Biofilms are complex, highly organized communities of microorganisms (bacteria, fungi, or algae, sometimes archaea and protozoa that attach to surfaces and become encased in a self-produced slimy matrix.
It is estimated that biofilms are involved in up to ~80% of human microbial infections, especially chronic and device‑associated infections.
A biofilm occurs when microorganisms attach to a surface and embedded in a self‑produced matrix of extracellular polymeric substances (EPS).
This matrix, known as the Extracellular Polymeric Substance (EPS), consists of polysaccharides, proteins, lipids, and DNA.
This EPS typically contains polysaccharides, proteins, lipids, and extracellular DNA, and creates a 3‑D scaffold that protects the cells and allows nutrient sharing and cell–cell signaling.
Cells in a biofilm differ phenotypically from their planktonic counterparts, with altered gene expression, metabolism, and growth rates that confer increased tolerance to antibiotics, disinfectants, and host immune responses.
Biofilms are found almost everywhere that is moist, from slippery rocks in streams (pond scum) to the plaque on human teeth.
Resistance: The protective matrix makes microbes in a biofilm up to 1,000 times more resistant to antibiotics, disinfectants, and immune responses than free-floating cells.
Microbes use chemical signals and communicate in a process called quorum sensing, which allows them to coordinate behaviors like growth and toxin production.
Mature biofilms often contain water channels that act as a rudimentary “circulatory system” to deliver nutrients and remove waste.
Free-floating cells land on a surface and stick, anchoring themselves permanently using pili and begin secreting the EPS matrix.
The colony grows into a complex three-dimensional structure.
Biofilm development is often described in sequential stages.
Initial reversible attachment of planktonic cells via weak forces (van der Waals, hydrophobic interactions).
Irreversible attachment mediated by adhesins, pili, and production of EPS.
Early maturation with microcolony formation and development of a 3‑D architecture containing water channels.
Late maturation, with spatial differentiation, metabolic stratification, and quorum‑sensing–regulated behavior.
Dispersion, in which cells or aggregates detach and seed new sites.
Some cells or clumps break off to travel through fluid and start new biofilms elsewhere.
Biofilms cause roughly 60% to 80% of all microbial infections, particularly those involving medical implants like catheters, pacemakers, and artificial joints.
They are also central to chronic conditions like cystic fibrosis and chronic wounds.

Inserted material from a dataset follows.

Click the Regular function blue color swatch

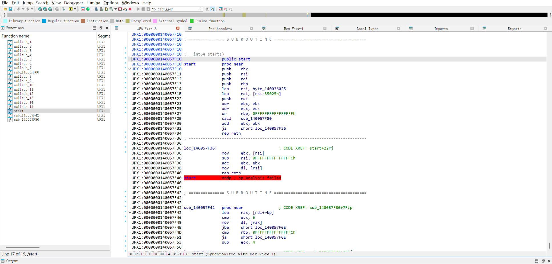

Industrial: They can clog water pipes, corrode metal surfaces, and decrease the efficiency of heat exchangers in power plants.
Beneficial Uses: Biofilms are used in bioremediation to clean up oil spills and in wastewater treatment facilities to digest organic pollutants.

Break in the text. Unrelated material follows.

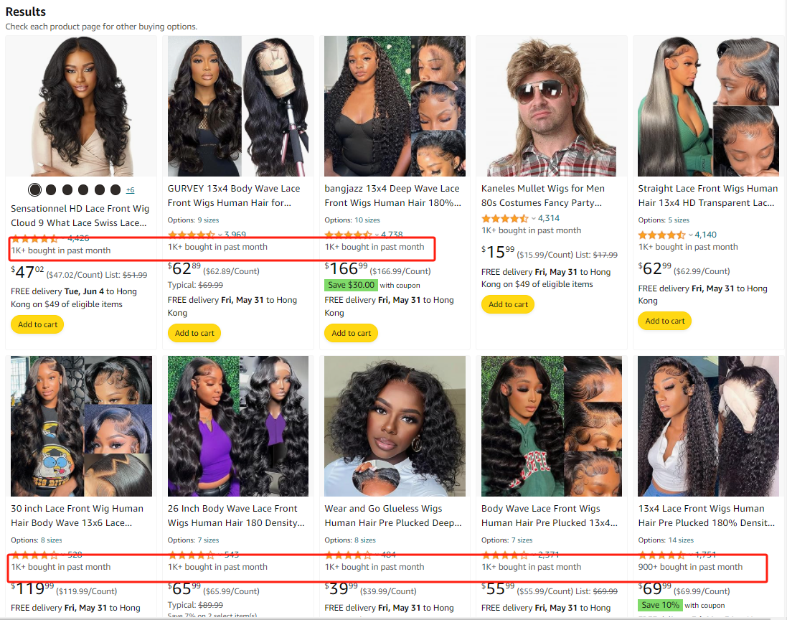Expand rating chevron on Kaneles Mullet Wigs
The width and height of the screenshot is (787, 620).
534,218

Biofilms can form on biotic and abiotic surfaces in virtually any moist environment, from teeth and gut mucosa to catheters, industrial pipelines, and rocks in streams.

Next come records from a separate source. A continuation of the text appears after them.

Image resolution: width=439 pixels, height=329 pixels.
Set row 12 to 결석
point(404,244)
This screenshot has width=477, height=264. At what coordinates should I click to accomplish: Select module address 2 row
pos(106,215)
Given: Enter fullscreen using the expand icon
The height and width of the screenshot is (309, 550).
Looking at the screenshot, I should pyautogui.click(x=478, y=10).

Biofilm communities may be single species in some settings, as in certain device infections, but are typically polymicrobial consortia in nature, with complex cooperative and competitive interactions.
Dental plaque, where oral bacteria attach to tooth enamel, form microcolonies in EPS, and ultimately create a mature biofilm that contributes to caries and periodontal disease.
It is estimated that biofilms are involved in up to ~80% of human microbial infections, especially chronic and device‑associated infections.
Common biofilm‑associated conditions include dental plaque and gingivitis, chronic otitis media, chronic rhinosinusitis, bacterial vaginosis, catheter‑associated UTIs, prosthetic joint and valve infections, and Pseudomonas infections in cystic fibrosis.
Biofilm‑embedded microbes may withstand antibiotic concentrations many times higher than planktonic MICs and evade phagocytosis and humoral factors, contributing to treatment failure and recurrence.
Environmental biofilms are ubiquitous in soils, aquatic systems, and on plant surfaces, where they drive nutrient cycling and can form the structural basis of microbial mats.
Biofilms are exploited in wastewater treatment and bioremediation because diverse metabolic capabilities within the consortium allow degradation of complex pollutants.
They cause biofouling and corrosion in pipelines, marine structures, and medical equipment, necessitating design and material strategies to limit attachment and EPS formation.